What you will do
Return exactly the span of lines in the following data that opens with the line containing "JAGX (1481, 354)" and closes with the line containing "Health (1353, 21)". Include nothing else.

Data shown
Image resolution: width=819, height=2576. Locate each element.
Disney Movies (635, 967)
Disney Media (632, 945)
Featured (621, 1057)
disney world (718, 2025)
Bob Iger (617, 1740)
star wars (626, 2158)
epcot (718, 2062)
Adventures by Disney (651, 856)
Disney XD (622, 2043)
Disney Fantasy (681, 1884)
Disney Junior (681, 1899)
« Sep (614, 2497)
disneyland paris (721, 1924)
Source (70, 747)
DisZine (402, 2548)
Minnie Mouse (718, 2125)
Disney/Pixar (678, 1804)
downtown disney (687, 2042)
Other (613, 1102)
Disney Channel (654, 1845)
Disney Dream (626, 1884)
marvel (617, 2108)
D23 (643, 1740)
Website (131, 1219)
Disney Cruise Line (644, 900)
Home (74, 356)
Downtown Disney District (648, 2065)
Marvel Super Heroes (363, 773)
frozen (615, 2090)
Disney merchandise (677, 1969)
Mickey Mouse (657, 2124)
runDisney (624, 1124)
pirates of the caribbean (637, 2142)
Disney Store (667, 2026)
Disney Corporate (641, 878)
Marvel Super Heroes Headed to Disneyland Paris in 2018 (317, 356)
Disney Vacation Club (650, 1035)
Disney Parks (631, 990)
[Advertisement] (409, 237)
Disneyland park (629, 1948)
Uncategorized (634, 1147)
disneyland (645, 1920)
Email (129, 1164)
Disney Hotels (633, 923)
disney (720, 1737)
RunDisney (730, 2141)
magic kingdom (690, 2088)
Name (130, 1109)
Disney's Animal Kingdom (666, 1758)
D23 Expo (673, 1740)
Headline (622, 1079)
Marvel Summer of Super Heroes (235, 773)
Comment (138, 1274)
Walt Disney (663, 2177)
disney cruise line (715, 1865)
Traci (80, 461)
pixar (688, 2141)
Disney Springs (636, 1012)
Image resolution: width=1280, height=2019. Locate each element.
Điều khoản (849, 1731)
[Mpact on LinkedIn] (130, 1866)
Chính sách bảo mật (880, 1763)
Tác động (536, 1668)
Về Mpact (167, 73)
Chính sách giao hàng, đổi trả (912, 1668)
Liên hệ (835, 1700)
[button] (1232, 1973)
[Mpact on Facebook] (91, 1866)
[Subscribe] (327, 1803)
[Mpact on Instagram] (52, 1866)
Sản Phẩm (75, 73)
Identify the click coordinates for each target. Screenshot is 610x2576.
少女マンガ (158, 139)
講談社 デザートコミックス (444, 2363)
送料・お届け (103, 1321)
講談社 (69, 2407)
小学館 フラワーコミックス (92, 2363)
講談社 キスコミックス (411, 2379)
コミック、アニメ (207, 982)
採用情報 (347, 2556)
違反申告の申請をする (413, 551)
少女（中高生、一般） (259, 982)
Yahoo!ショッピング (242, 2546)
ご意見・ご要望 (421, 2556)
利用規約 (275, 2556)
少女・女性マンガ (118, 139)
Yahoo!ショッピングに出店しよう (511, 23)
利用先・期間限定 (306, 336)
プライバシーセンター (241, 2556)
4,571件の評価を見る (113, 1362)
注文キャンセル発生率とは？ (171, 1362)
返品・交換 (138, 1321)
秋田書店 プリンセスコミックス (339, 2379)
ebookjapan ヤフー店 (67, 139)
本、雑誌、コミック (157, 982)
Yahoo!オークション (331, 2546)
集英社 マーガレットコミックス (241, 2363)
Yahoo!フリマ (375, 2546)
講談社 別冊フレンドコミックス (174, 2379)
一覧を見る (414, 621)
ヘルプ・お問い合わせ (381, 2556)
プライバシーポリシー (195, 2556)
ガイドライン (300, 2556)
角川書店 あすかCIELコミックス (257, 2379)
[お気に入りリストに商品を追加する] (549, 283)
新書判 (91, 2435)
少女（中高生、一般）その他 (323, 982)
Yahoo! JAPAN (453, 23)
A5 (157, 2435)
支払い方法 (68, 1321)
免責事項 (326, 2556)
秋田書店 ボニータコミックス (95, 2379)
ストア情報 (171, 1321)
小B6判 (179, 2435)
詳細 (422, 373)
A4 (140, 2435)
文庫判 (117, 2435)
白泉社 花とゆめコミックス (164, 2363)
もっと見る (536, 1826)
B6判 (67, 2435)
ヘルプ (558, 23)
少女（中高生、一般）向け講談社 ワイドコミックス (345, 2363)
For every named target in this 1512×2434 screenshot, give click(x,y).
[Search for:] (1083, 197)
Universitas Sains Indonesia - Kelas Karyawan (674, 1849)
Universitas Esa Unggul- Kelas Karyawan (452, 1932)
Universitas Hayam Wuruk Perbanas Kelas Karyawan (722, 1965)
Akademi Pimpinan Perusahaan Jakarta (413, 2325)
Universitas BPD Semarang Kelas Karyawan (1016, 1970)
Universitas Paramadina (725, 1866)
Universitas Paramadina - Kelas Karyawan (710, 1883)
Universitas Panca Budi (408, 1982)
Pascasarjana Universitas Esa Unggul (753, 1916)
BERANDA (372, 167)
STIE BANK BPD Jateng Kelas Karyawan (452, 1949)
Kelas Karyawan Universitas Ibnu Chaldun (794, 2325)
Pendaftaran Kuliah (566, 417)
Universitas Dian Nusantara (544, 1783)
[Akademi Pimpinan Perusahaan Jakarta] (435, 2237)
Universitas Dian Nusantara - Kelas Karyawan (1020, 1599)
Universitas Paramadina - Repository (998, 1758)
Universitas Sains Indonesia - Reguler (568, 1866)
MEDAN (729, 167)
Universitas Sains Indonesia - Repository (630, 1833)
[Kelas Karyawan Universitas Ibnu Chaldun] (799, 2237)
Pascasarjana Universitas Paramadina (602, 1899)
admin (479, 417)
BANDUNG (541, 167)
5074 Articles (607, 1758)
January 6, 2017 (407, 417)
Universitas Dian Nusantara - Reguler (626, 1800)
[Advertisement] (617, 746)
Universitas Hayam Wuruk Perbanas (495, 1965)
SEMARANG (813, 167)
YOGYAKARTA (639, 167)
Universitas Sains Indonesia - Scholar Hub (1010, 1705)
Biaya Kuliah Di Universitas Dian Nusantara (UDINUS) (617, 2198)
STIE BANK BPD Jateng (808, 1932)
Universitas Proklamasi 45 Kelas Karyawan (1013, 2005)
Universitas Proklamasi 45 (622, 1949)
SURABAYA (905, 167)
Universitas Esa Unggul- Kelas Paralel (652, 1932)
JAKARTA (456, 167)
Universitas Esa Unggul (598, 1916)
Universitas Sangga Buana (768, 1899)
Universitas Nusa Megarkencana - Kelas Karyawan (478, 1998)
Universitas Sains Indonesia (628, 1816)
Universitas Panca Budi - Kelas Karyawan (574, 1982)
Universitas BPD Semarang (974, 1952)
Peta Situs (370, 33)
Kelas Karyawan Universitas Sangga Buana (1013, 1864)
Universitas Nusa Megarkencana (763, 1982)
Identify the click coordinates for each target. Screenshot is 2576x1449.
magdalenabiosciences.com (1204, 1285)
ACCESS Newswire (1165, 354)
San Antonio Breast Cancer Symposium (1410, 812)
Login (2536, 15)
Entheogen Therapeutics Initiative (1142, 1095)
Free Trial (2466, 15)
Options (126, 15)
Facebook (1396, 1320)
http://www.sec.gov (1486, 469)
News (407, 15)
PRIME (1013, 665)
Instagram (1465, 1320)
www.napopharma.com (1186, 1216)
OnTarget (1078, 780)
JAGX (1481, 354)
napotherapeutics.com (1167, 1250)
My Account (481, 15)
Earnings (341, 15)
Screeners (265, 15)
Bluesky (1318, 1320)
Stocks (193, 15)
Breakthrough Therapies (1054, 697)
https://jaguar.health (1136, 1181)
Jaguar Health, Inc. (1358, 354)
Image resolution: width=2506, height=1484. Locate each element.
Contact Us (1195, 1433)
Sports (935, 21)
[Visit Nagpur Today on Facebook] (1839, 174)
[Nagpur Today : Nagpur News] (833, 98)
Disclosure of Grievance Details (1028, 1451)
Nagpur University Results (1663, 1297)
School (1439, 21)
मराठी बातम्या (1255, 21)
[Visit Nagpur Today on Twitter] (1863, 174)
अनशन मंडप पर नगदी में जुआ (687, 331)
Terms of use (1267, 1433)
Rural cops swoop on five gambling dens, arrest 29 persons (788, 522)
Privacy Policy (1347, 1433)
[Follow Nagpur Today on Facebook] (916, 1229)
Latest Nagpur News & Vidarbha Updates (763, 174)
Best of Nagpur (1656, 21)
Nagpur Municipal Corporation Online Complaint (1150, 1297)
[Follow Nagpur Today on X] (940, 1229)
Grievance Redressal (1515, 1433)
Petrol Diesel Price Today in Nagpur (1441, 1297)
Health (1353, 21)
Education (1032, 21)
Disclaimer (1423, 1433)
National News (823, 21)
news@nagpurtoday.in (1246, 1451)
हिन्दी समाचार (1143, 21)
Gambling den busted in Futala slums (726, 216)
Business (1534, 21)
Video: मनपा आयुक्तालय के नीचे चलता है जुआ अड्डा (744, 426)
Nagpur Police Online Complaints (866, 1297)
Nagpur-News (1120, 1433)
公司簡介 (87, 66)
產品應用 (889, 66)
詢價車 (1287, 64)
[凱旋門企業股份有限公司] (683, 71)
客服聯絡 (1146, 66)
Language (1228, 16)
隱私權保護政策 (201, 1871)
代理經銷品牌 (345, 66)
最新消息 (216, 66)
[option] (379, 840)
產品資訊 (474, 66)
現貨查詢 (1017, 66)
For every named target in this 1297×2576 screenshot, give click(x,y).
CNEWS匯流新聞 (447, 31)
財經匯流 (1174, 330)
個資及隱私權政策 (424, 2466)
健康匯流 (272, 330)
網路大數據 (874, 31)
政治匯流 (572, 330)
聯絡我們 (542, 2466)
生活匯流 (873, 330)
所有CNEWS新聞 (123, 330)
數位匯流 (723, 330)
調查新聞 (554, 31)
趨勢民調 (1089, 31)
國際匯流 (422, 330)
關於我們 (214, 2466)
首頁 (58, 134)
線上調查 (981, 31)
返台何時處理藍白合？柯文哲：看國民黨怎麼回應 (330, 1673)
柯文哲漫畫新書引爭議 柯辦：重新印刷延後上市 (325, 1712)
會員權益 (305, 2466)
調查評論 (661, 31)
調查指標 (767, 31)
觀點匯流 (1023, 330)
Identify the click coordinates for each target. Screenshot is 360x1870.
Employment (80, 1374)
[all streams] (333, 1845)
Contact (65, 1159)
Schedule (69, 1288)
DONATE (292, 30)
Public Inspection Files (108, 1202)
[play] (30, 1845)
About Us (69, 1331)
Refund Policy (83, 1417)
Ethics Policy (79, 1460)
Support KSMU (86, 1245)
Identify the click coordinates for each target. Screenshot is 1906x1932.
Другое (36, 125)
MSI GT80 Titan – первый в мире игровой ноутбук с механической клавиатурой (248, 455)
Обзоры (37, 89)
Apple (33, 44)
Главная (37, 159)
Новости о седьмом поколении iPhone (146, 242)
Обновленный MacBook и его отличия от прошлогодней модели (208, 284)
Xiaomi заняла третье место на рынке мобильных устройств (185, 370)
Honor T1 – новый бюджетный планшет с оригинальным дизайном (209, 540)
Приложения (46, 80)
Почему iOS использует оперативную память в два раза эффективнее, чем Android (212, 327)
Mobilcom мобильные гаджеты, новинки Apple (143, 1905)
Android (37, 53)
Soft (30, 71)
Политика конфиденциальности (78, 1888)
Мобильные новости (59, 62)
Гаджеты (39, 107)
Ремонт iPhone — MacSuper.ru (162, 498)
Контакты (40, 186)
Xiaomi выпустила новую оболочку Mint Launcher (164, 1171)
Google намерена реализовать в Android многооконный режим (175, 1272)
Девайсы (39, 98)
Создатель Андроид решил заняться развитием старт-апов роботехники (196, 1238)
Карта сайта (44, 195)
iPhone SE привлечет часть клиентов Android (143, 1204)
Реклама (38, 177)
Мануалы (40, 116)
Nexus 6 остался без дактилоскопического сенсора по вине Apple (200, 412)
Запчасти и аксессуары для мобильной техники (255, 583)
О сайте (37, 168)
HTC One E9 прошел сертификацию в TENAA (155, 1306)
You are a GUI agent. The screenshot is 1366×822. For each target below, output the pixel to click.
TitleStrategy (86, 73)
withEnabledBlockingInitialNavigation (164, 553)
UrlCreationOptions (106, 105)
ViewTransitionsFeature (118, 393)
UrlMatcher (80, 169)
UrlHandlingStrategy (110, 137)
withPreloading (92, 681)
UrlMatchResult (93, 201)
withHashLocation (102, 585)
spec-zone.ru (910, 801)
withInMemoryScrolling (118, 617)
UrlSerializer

Result below
JAGX (1481, 354)
napotherapeutics.com (1167, 1250)
My Account (481, 15)
Earnings (341, 15)
Screeners (265, 15)
Bluesky (1318, 1320)
Stocks (193, 15)
Breakthrough Therapies (1054, 697)
https://jaguar.health (1136, 1181)
Jaguar Health, Inc. (1358, 354)
Image resolution: width=2506, height=1484. Locate each element.
Contact Us (1195, 1433)
Sports (935, 21)
[Visit Nagpur Today on Facebook] (1839, 174)
[Nagpur Today : Nagpur News] (833, 98)
Disclosure of Grievance Details (1028, 1451)
Nagpur University Results (1663, 1297)
School (1439, 21)
मराठी बातम्या (1255, 21)
[Visit Nagpur Today on Twitter] (1863, 174)
अनशन मंडप पर नगदी में जुआ (687, 331)
Terms of use (1267, 1433)
Rural cops swoop on five gambling dens, arrest 29 persons (788, 522)
Privacy Policy (1347, 1433)
[Follow Nagpur Today on Facebook] (916, 1229)
Latest Nagpur News & Vidarbha Updates (763, 174)
Best of Nagpur (1656, 21)
Nagpur Municipal Corporation Online Complaint (1150, 1297)
[Follow Nagpur Today on X] (940, 1229)
Grievance Redressal (1515, 1433)
Petrol Diesel Price Today in Nagpur (1441, 1297)
Health (1353, 21)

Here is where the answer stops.